Biting his lips in vexation, he walked out of the pastry shop and decided, contrary to his custom, not to look at anyone or smile to anyone. Suddenly he stopped as if rooted outside the doors of one house; before his eyes an inexplicable phenomenon occurred: a carriage stopped at the entrance; the door opened; a gentleman in a uniform jumped out, hunching over, and ran up the stairs. What was Kovalev's horror as well as amazement when he recognized him as his own nose! At this extraordinary spectacle, everything seemed to turn upside down in his eyes; he felt barely able to stand; but, trembling all over as if in a fever, he decided that, whatever the cost, he would await his return to the carriage. Two minutes later the nose indeed came out. He was in a gold-embroidered uniform with a big standing collar; he had kidskin trousers on; at his side hung a sword. From his plumed hat it could be concluded that he belonged to the rank of state councillor. By all indications, he was going somewhere on a visit. He looked both ways, shouted, "Here!" to the coachman, got in, and drove off.

Poor Kovalev nearly lost his mind. He did not know what to think of such a strange incident. How was it possible, indeed, that the nose which just yesterday was on his face, unable to drive or walk-should be in a uniform! He ran after the carriage, which luckily had not gone far and was stopped in front of the Kazan Cathedral.

He hastened into the cathedral, made his way through a row of old beggar women with bandaged faces and two openings for the eyes, at whom he had laughed so much before, and went into the church. There were not many people praying in the church: they all stood just by the entrance. Kovalev felt so upset that he had no strength to pray, and his eyes kept searching in all corners for the gentleman. He finally saw him standing to one side. The nose had his face completely hidden in his big standing collar and was praying with an expression of the greatest piety.

"How shall I approach him?" thought Kovalev. "By all tokens, by his uniform, by his hat, one can see he's a state councillor. Devil knows how to go about it!"

He began to cough beside him; but the nose would not abandon his pious attitude for a minute and kept bowing down.

"My dear sir," said Kovalev, inwardly forcing himself to take heart, "my dear sir…"

"What can I do for you?" the nose said, turning.

"I find it strange, my dear sir… it seems to me… you should know your place.
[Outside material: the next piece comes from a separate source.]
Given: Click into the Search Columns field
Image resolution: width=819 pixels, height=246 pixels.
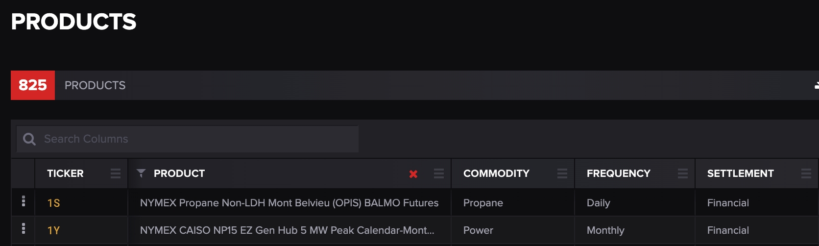Looking at the screenshot, I should pos(196,139).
And suddenly I find you, and where?-in a church. You must agree…"

"Excuse me, I don't understand what you're talking about… Explain, please."

"How shall I explain it to him?" thought Kovalev, and, gathering his courage, he began:

"Of course, I… anyhow, I'm a major. For me to go around without a nose is improper, you must agree. Some peddler woman selling peeled oranges on Voskresensky Bridge can sit without a nose; but, having prospects in view… being acquainted, moreover, with ladies in many houses: Chekhtareva, the wife of a state councillor, and others… Judge for yourself… I don't know, my dear sir…" (Here Major Kovalev shrugged his shoulders.) "Par- don me, but… if one looks at it in conformity with the rules of duty and honor… you yourself can understand…"

"I understand decidedly nothing," replied the nose. "Explain more satisfactorily."

"My dear sir…" Kovalev said with dignity, "I don't know how to understand your words… The whole thing seems perfectly obvious… Or do you want to… But you're my own nose!"